*Work task*.
Leave out every picture, and return exactly the lines from the line containing "Image resolution: width=724" through the end of the records below, both inclusive.

_ _ _ _

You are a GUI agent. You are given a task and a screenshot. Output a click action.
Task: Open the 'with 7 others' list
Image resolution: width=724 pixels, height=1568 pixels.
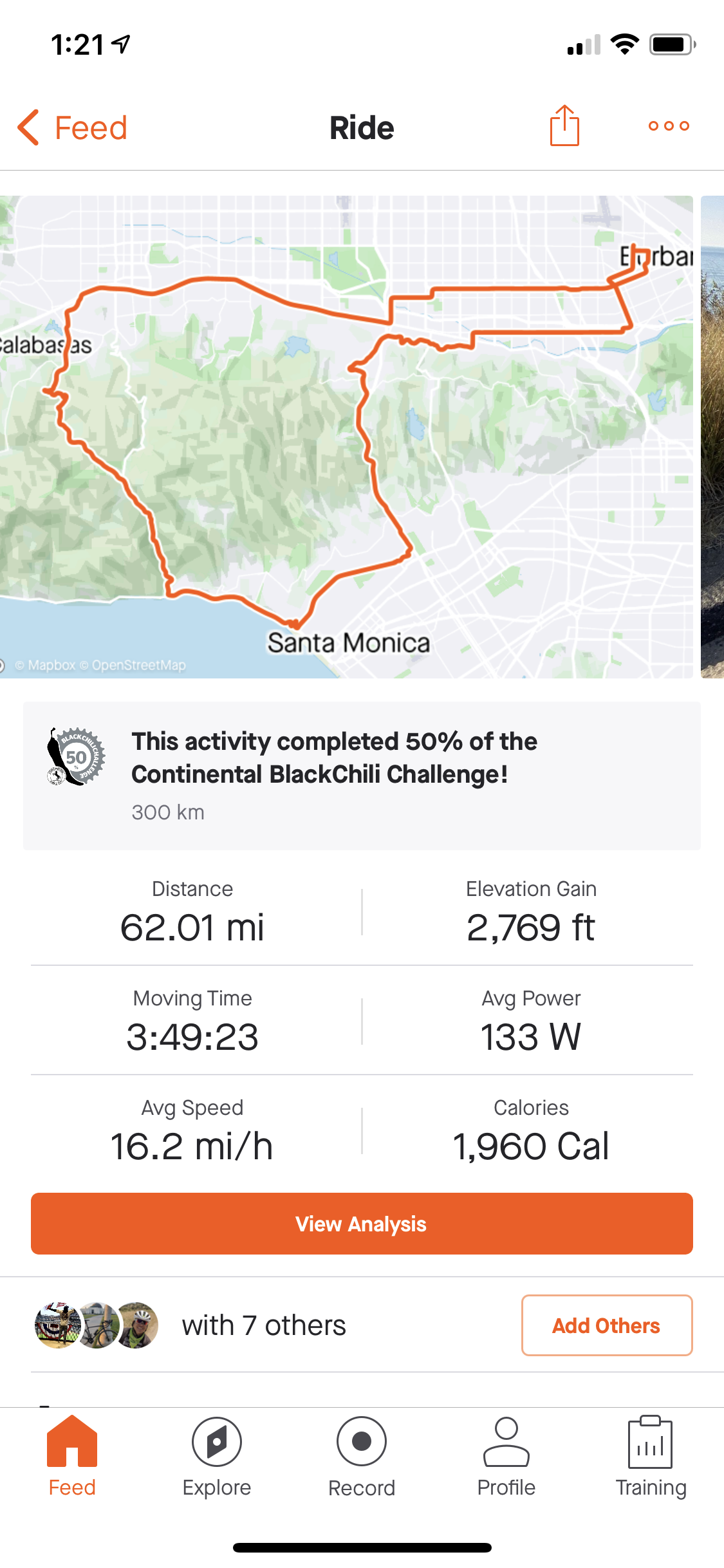click(264, 1325)
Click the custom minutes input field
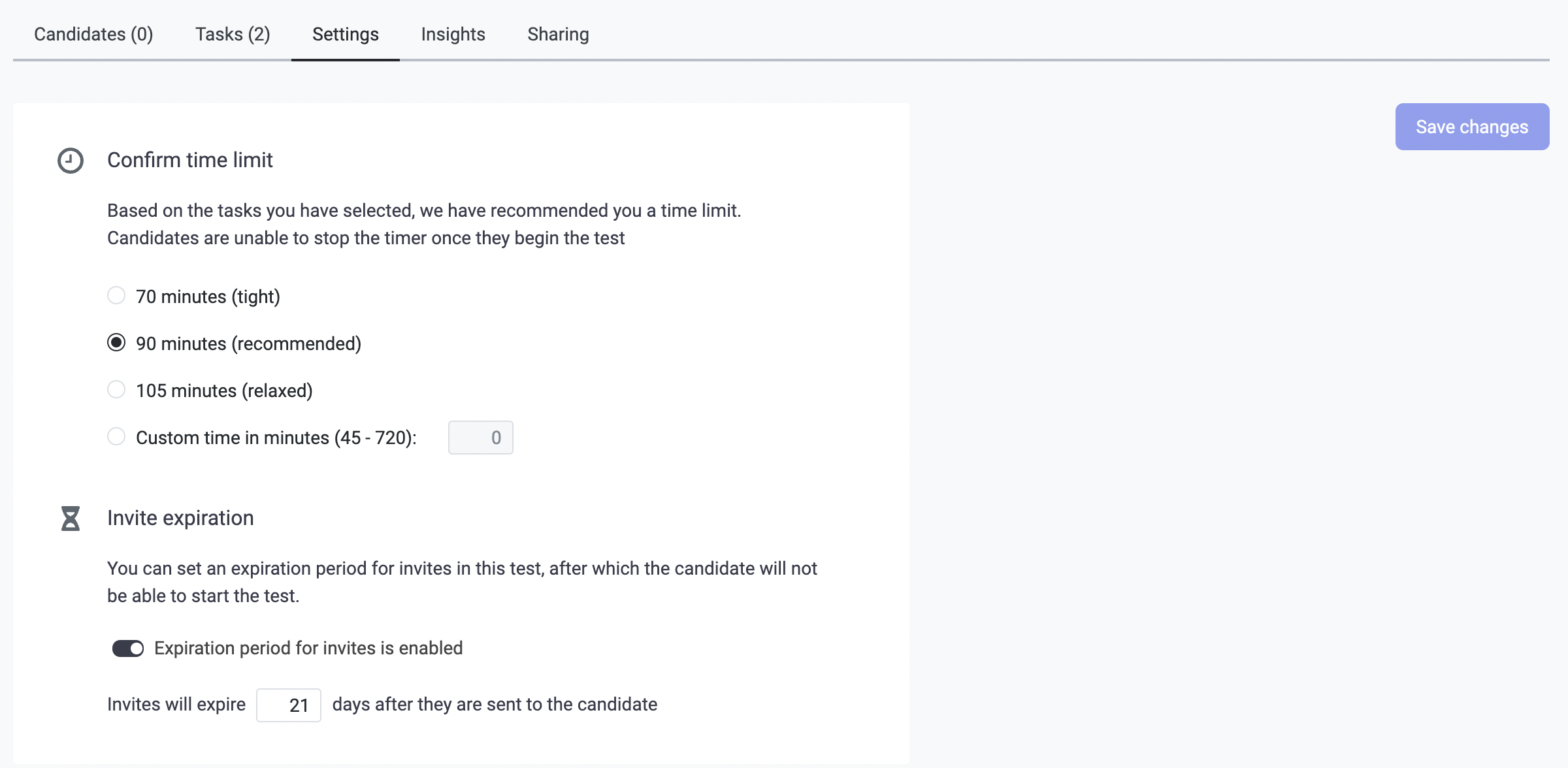 (481, 438)
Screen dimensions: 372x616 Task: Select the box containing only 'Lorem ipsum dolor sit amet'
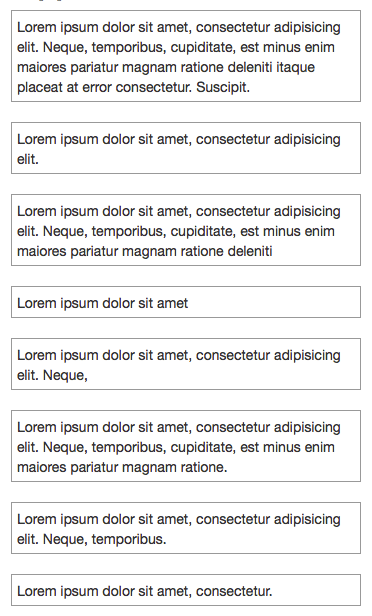point(186,302)
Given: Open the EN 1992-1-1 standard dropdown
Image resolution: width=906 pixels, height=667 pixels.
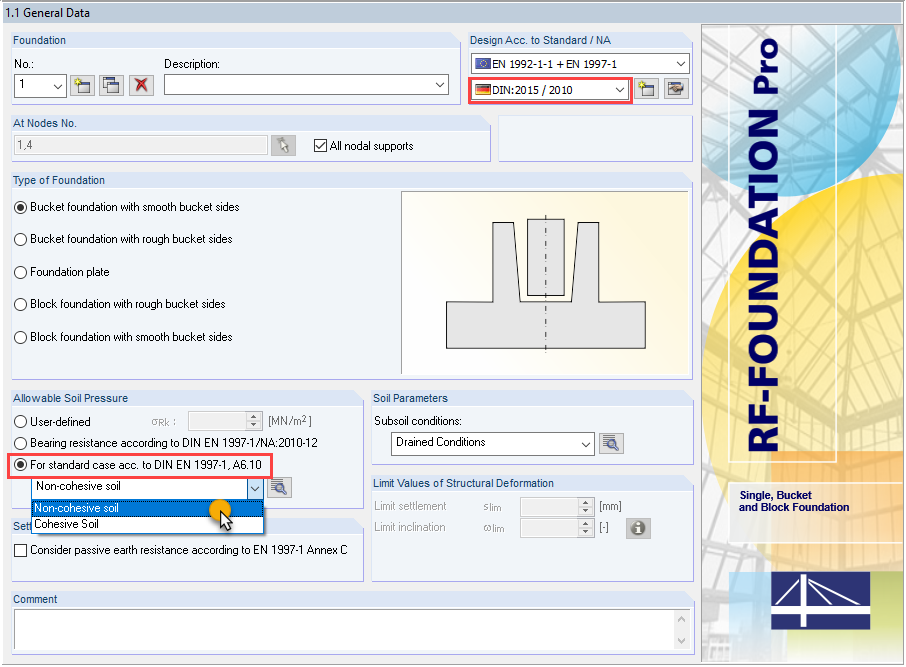Looking at the screenshot, I should pyautogui.click(x=680, y=62).
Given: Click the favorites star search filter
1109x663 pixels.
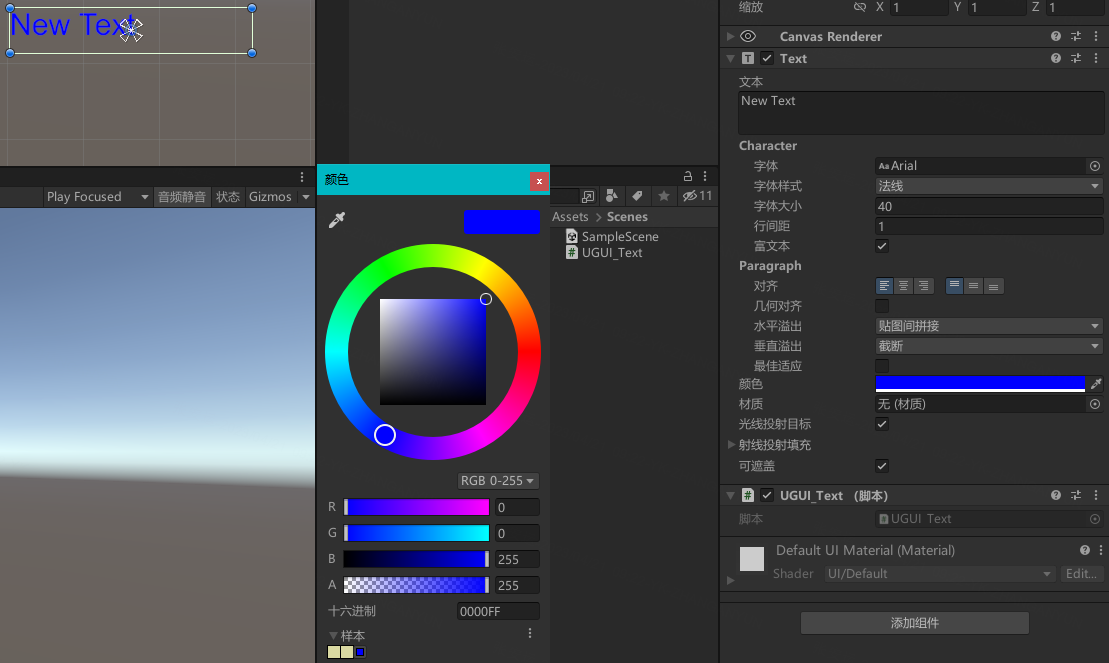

_ _ _ _

*Exercise answer*.
Image resolution: width=724 pixels, height=1568 pixels.
click(264, 1325)
Click the custom minutes input field
 (481, 438)
Screen dimensions: 372x616 Task: Select the box containing only 'Lorem ipsum dolor sit amet'
point(186,302)
Given: Open the EN 1992-1-1 standard dropdown
Image resolution: width=906 pixels, height=667 pixels.
Looking at the screenshot, I should pyautogui.click(x=680, y=62).
Given: Click the favorites star search filter
1109x663 pixels.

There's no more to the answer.